「近大マグロ」だけじゃない 食欲の秋全開! 大学美味ブランド
今秋、太平洋クロマグロの幼魚漁獲枠半減が決まり、一段と期待を集めたのは2002年に近畿大学が完全養殖に成功した『近大マグロ』。漁獲した幼魚を育てる「蓄養」と異なり、人工孵化させたクロマグロの卵をさらに孵化させる世界初の完全養殖は、海洋資源に負荷をかけません。デリケートかつ謎に満ちた生態から「完全養殖は不可能」とされたのも今は昔。現在、国内のクロマグロ出荷量の約4分の1を近大ルーツ(人工種苗)の魚が占めているそうです。 2004年に出荷が始まった近大マグロは、百貨店などで販売されるほか昨年4月に大阪・梅田、12月には東京・銀座にパイロットショップがオープンしています。「美味しくて安心・安全」と人気を呼び、現在もディナーは1カ月以上先も予約で一杯のまさにブランドマグロ。今年、近畿大の一般入試志願者数は早稲田、明治を凌ぎ日本一に躍り出ましたが、近大マグロも快挙の立役者でしょう。「マグロ効果」と報じたメディアもありました。 大学のブランド価値向上にも貢献する、美味しい「大学ブランド商品」は近大マグロだけではありません。各地の名産品や隠れた食材を大学独自の視点とR&D力、ときには産学官の連携で加工・製品化し、それぞれのカラーやテイストで味付けした「新しいご当地グルメ」。地域活性化への貢献はもちろん、研究成果の明快なプレゼンテーションでもある大学発の美味を、北からざっくり巡ってみましょう。

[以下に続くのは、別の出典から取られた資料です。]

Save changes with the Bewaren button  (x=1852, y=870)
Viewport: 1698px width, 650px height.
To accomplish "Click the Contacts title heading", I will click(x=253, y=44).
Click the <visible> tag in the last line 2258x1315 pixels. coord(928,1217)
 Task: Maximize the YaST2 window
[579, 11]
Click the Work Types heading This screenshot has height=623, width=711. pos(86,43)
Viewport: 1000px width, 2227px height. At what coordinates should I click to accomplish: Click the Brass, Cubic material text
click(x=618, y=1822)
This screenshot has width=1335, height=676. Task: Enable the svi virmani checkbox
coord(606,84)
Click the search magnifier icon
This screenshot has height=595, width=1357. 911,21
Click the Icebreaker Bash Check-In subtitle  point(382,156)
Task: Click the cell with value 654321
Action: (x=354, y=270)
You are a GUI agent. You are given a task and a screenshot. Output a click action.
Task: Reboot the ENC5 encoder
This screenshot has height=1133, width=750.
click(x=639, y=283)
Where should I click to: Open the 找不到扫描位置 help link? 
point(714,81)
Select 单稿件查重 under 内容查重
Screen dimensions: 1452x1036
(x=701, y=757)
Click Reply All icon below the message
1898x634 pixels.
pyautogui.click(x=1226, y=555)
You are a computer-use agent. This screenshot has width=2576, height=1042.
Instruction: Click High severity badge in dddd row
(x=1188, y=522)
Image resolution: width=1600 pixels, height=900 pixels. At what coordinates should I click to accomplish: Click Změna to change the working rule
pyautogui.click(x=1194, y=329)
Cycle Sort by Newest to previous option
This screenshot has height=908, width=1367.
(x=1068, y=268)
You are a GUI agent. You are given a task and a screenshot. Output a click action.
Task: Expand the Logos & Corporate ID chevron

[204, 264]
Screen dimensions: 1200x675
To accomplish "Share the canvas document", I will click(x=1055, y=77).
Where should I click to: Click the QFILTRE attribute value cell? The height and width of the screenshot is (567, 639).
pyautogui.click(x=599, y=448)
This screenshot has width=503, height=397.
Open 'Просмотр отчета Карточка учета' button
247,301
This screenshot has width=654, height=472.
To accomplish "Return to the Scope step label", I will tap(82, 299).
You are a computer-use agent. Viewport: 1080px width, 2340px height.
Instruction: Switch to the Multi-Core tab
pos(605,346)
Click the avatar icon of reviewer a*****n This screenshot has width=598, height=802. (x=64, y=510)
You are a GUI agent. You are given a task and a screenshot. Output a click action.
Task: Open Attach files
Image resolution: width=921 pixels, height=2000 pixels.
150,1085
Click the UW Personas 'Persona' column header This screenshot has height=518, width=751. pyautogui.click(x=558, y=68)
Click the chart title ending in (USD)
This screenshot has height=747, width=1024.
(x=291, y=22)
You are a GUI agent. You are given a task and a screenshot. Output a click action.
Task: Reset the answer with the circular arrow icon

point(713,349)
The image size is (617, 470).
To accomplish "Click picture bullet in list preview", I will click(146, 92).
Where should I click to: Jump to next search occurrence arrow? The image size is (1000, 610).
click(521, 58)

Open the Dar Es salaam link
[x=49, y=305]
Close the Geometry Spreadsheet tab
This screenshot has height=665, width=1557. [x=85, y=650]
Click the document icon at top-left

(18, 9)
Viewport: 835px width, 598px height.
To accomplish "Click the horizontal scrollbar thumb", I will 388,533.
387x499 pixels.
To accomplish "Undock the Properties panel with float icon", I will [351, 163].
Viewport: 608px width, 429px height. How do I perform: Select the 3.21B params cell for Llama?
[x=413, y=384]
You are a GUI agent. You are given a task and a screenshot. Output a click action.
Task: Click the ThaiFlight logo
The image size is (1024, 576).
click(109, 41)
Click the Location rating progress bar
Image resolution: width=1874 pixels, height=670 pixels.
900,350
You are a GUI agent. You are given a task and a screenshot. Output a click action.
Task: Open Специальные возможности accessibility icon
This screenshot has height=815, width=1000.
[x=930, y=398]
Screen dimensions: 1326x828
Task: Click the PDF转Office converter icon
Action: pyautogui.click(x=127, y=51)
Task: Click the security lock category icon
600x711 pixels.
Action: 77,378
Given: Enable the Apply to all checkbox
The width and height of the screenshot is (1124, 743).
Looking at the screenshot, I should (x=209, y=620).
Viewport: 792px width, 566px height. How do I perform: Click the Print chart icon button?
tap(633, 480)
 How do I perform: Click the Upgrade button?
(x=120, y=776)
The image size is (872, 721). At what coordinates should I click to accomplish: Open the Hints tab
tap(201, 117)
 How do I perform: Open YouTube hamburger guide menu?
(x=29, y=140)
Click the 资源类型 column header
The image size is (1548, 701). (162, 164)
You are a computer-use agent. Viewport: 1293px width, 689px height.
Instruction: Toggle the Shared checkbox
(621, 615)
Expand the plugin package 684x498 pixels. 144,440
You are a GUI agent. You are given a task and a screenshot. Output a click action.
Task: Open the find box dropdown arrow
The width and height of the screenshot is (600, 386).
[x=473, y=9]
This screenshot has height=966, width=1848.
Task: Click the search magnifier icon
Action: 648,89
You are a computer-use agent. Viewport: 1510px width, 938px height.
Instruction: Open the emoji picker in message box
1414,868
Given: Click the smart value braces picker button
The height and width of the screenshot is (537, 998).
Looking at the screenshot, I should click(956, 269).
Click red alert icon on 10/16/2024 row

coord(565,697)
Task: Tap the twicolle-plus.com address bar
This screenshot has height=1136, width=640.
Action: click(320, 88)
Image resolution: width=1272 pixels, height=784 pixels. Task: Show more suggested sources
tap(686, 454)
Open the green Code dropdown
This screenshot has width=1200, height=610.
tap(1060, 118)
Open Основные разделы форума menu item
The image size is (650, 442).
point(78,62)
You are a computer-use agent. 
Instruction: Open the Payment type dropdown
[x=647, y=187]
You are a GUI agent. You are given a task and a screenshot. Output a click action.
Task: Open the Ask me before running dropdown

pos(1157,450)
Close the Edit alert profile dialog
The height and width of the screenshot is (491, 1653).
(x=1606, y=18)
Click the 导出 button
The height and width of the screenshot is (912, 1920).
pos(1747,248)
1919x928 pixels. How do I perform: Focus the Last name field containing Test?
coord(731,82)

国立大学唯一の農畜産系単科大学である帯広畜産大の『畜大牛乳』は、1962年以来の伝統のブランド。飼料も牧草もすべて地のもの、広大な農場で健康に育った牛のミルクは甘みとコクが特徴とか。同大には大学公認のサークル「うしぶ。」があり、乳搾りの技を代々受け継いでいます。伝統では負けない北海道大学には前身の札幌農学校のさらに前身、開拓使仮学校の学生がつくった日本初のハム・ソーセージがルーツの『永遠の幸(とこしえのさち)』。かつては入手困難だったため「幻の~」と呼ばれていたそうです。商品名は札幌農学校卒業生の有島武郎が作詞した校歌に由来します。 津軽海峡を渡って弘前大には学内農場産のりんご、ふじ、王琳、陸奥を使った『アップルケーキ』『アップルスナック』『アップルデザート』など「ひろだい」ブランドがラインアップ。りんご配合の飼料で育てた黒毛和牛『アップルビーフ』もいます。米どころ山形大の『新ラブライス』は米粉100%のパン。小麦グルテンをいっさい使わず、プラスチックの発泡技術を応用してパンをふっくらさせることに成功したと聞けば、開発元が工学部なのも納得です。